El cantante abrió su corazón en televisión y relató su dura lucha contra el alcoholismo, que lo llevó a intentar terminar con su vida en dos oportunidades.


Rodrigo Tapari fue invitado a Almorzando con Mirtha Legrand (El Trece). Allí, sorprendió al revelar que sufre cada vez que interpreta su hit “Una Cerveza”. Es que el ex Ráfaga contó que sufrió alcoholismo y que casi pierde a su familia. 

El cantante, de 35 años, reconoció: “Muchas veces subí al escenario borracho.
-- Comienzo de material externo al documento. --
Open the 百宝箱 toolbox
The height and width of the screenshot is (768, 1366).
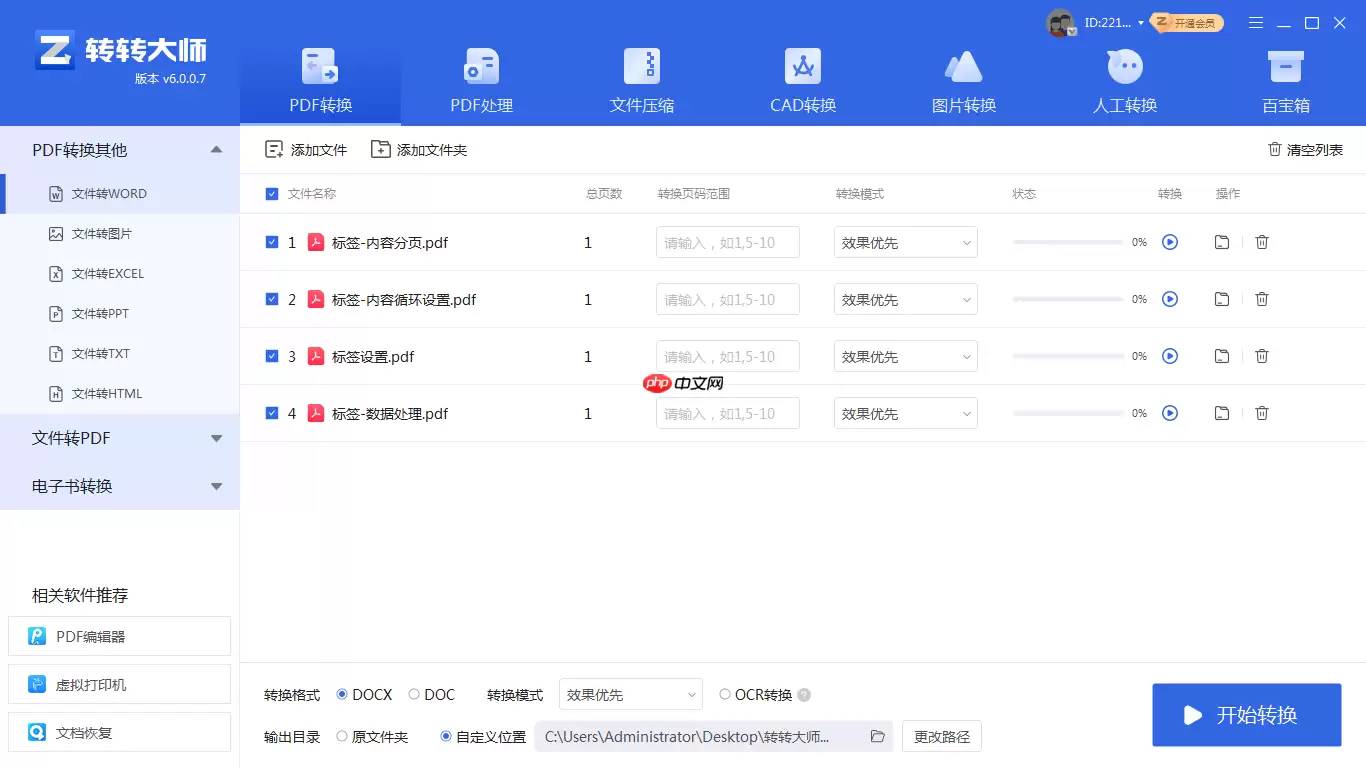tap(1285, 80)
Me tomaba dos botellas de whisky antes de cada show”.

Rodrigo​, quien saltó a la fama en el reality show de talentos Pop Stars, del cual surgió el grupo Mambrú, contó que todo comenzó por tomar una copita de whisky para calentar la voz antes de cada show. Esa cantidad se fue agrandando cada vez más, luego vinieron aparejados otros excesos.

En esta línea, el cantante le dijo a la Chiqui que escribió “Una Cerveza” en aquella etapa en la que él tomaba demasiado. Pero que paradójicamente, cuando él se recuperó de su adicción, su tema se volvió un fenómeno a nivel mundial. “Que irónico que fue todo porque la canción fue un éxito rotundo. Se grabó en 2014. Primero funcionó en Bolivia, después en Chile y Perú y aquí en 2017”, reflexionó.

Y continuó: “La empezaron a hacer las hinchadas de Boca y River y la pasaban en los canales de televisión. Fue un poco contradictorio para mí porque yo estaba saliendo del alcohol y estaba cantando Una cerveza”.

Hoy ese tema se convirtió en uno de los favoritos de sus seguidores. Y Tapari, contó que cuando llega a un boliche algunos fans le gritan “eh, la cerveza… por tu culpa yo tomo”, lo que le genera mucha tristeza.

“Yo les digo ‘no, yo la canto y no tomo, no hagan todo lo que dicen las canciones’. No es que reniego, pero es una canción que de a poco quiero limpiar de mi repertorio porque considero que debo dejar de cantarla”, aseguró.

“Es un mensaje que no querés dar”, le dijo Patricia Sosa, una de las invitadas a la mesa de Mirtha. “Claro”, le respondió Rodrigo.

En este sentido, Rodrigo reconoció que intentó quitarse la vida en dos oportunidades, que su adicción destrozó su familia y que pudo recuperarse gracias a su acercamiento a la Iglesia.

Hoy, el ex Ráfaga lleva cuatro años sin tomar una gota de alcohol y se muestra muy agradecido a su mujer, Antonella, quien nunca lo abandonó pese a que él reconoció haberle sido infiel.